This is a series of projects where I solve RL environments by building RL algorithms from scratch using Python, Pytorch and Tensorflow
Compare the SARSA and the Q-learning algorithms using the GridWorld Cliff walking environment
This is a simple implementation of the Gridworld Cliff reinforcement learning task.
Adapted from Example 6.6 (page 106) from Reinforcement Learning: An Introduction by Sutton and Barto: http://incompleteideas.net/book/bookdraft2018jan1.pdf
With inspiration from: https://github.com/dennybritz/reinforcement-learning/blob/master/lib/envs/cliff_walking.py
The board is a 4x12 matrix, with (using NumPy matrix indexing):
o [3, 0] as the start at bottom-left
o [3, 11] as the goal at bottom-right
o [3, 1..10] as the cliff at bottom-center
Each time step incurs -1 reward, and stepping into the cliff incurs -100 reward and a reset to the start. An episode terminates when the agent reaches the goal.

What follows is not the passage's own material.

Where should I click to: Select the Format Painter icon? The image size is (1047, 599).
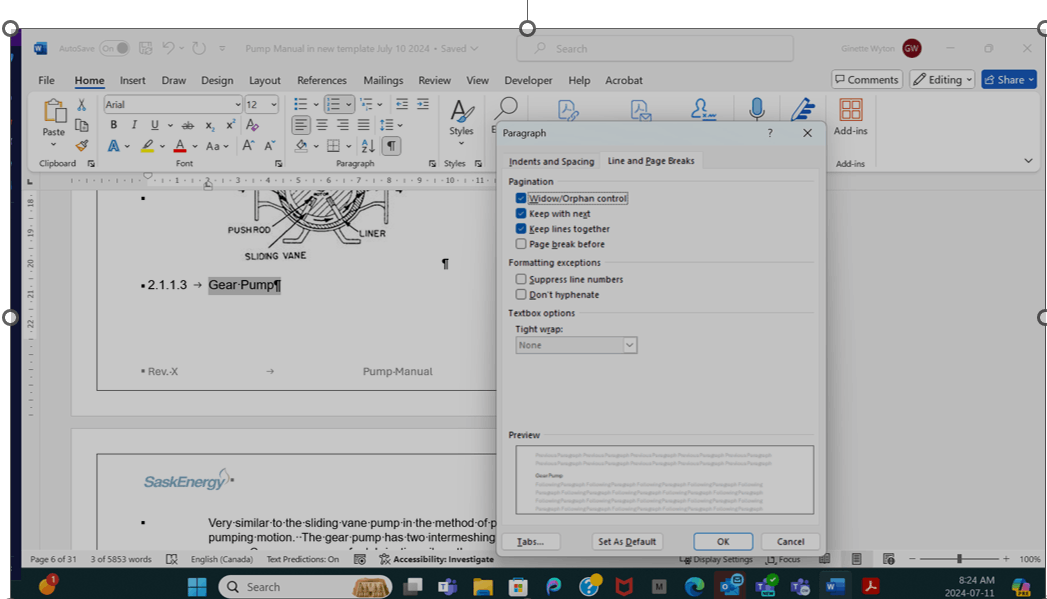(82, 145)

From Sutton and Barto's Reinforcement Learning: An Introduction textbook
Example 6.6: Cliff Walking This gridworld example compares Sarsa and Q-learning, highlighting the difference between on-policy (Sarsa) and off-policy (Q-learning) methods. Consider the gridworld shown below. This is a standard undiscounted, episodic task, with start and goal states, and the usual actions causing movement up, down,right, and left. Reward is -1 on all transitions except those into the region marked “The Cliff”. Stepping into this region incurs a reward of -100 and sends the agent instantly back to the start.